# Bosch motor - doesnt have full power



## evan9r (Oct 21, 2012)

My gf has a 2021 Orbea Wild with the Bosch motor and recently she noticed it doesnt have the power it used to. Is there anything I should try or know about before taking it to a dealer?


----------



## quadzilla411 (Feb 25, 2015)

Sounds like it needs a software update. Only done at a dealer.............. I own the same bike and have had three updates, makes a huge difference.


----------



## evan9r (Oct 21, 2012)

Are you on the latest update? Do you still have eMTB mode? 

Just got the bike back and they said it had several software error codes and Bosch had to send them a decoder for them to get into it. Claimed they fixed it by updating the firmware. But now the bike no longer has eMTB mode. It was replaced with Sport mode which has significantly less power than eMTB mode. Turbo feels the same. I thought the latest firmware added Touring+ and kept eMTB and all the other modes the same? 

I wonder if they just downgraded the firmware?


----------



## slomtbr (Oct 9, 2010)

evan9r said:


> Are you on the latest update? Do you still have eMTB mode?
> 
> Just got the bike back and they said it had several software error codes and Bosch had to send them a decoder for them to get into it. Claimed they fixed it by updating the firmware. But now the bike no longer has eMTB mode. It was replaced with Sport mode which has significantly less power than eMTB mode. Turbo feels the same. I thought the latest firmware added Touring+ and kept eMTB and all the other modes the same?
> 
> I wonder if they just downgraded the firmware?


It needs to go back to the bike shop.
The current modes for the CX Performance Line (4th gen) are:
Eco
Sport / Tour / eMTB Lite (Trek) / MagicTour (Moustache) / Tour+ (MagicTour renamed for all brands)
eMTB
Turbo
Sport is an original, non-adaptive mode.
I know with Trek, you can specify which mode you want for the Sport "slot"
I've not heard of an update that removes eMTB.


----------



## Boxmonkey (Jun 4, 2021)

My wife's Orbea Wild was displaying an error code a few months back. Our closest Bosch Center is our local Trek dealer. The bike needed an update, and the dealer gave the option to update with emtb or to replace emtb with sport. My wife chose Eco, Tour, Sport, Turbo as she did not care for emtb mode.


----------



## evan9r (Oct 21, 2012)

What is the difference between eMTB and Sport? There’s a few Trek dealers nearby, maybe I can get one to swap it back. Can you swap out Tour for Tour+?


----------



## Boxmonkey (Jun 4, 2021)

Emtb switches automatically between tour and turbo. Sport gives a constant power output that is between tour and turbo. I am unsure about swapping for tour plus, but the dealer should be able to tell you.


----------



## slomtbr (Oct 9, 2010)

evan9r said:


> What is the difference between eMTB and Sport? There’s a few Trek dealers nearby, maybe I can get one to swap it back. Can you swap out Tour for Tour+?

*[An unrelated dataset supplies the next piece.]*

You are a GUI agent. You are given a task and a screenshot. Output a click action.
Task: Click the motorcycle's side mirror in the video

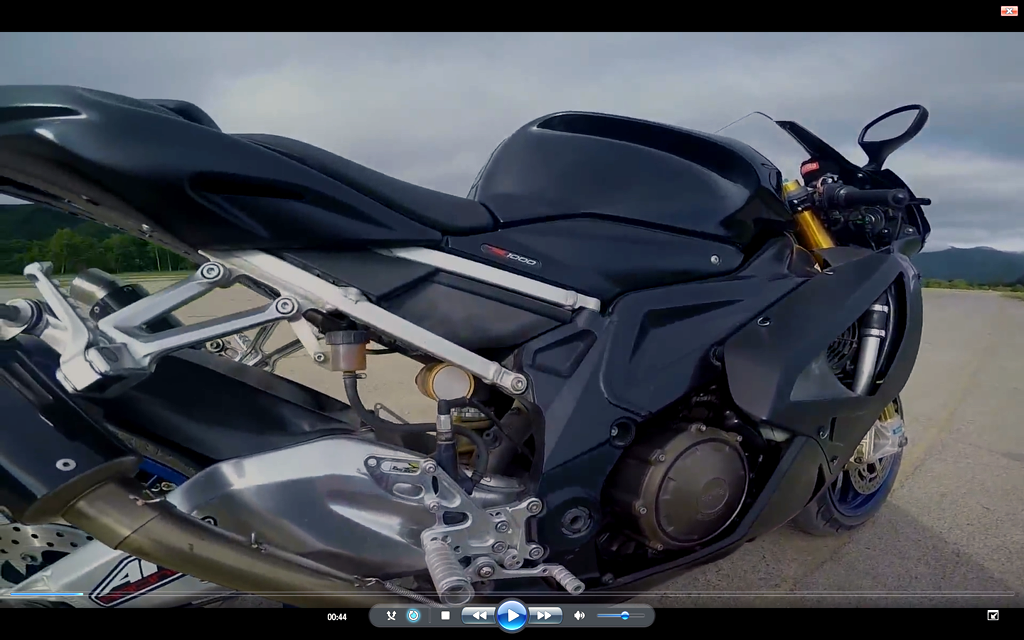pyautogui.click(x=893, y=128)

In the former Sport (non-adaptive 140% assist) slot above Eco, you can have eMTB Lite (140% to 250% assist), or Tour+ (60% to 340% assist).
In eMTB Lite, the assist ramps up fairly easily, whereas Tour+ makes you work for it.


----------



## markloch (Jul 15, 2021)

I’ve got a Trek Rail, my rides tend to be 2-4k vertical over 10-20 miles, generally it’s either up or down, not a lot of flats. I rarely use eco, fairly well split betweek tour+ and emtb, turbo mainly to take it easy on a couple of steep sections in the first mile out from my house. 

I have tried tour, tour+, emtb-lite in the tour slot, and like tour+ best. Emtb-lite was too close to emtb, tour+ feels more like what I expect emtb-lite to be like.


----------



## natrat (Mar 20, 2008)

markloch said:


> I have tried tour, tour+, emtb-lite in the tour slot, and like tour+ best. Emtb-lite was too close to emtb, tour+ feels more like what I expect emtb-lite to be like.


i would prefer a bit more adjustability. The gap in power from turbo down to emtb is a bit much, Also because eco is adjustale and tour plus is not my eco setting is slighly stronger than tour plus. Ideally i would like outputs of 100/75/60/45 not 100/60/30/35 that i seem to have,


----------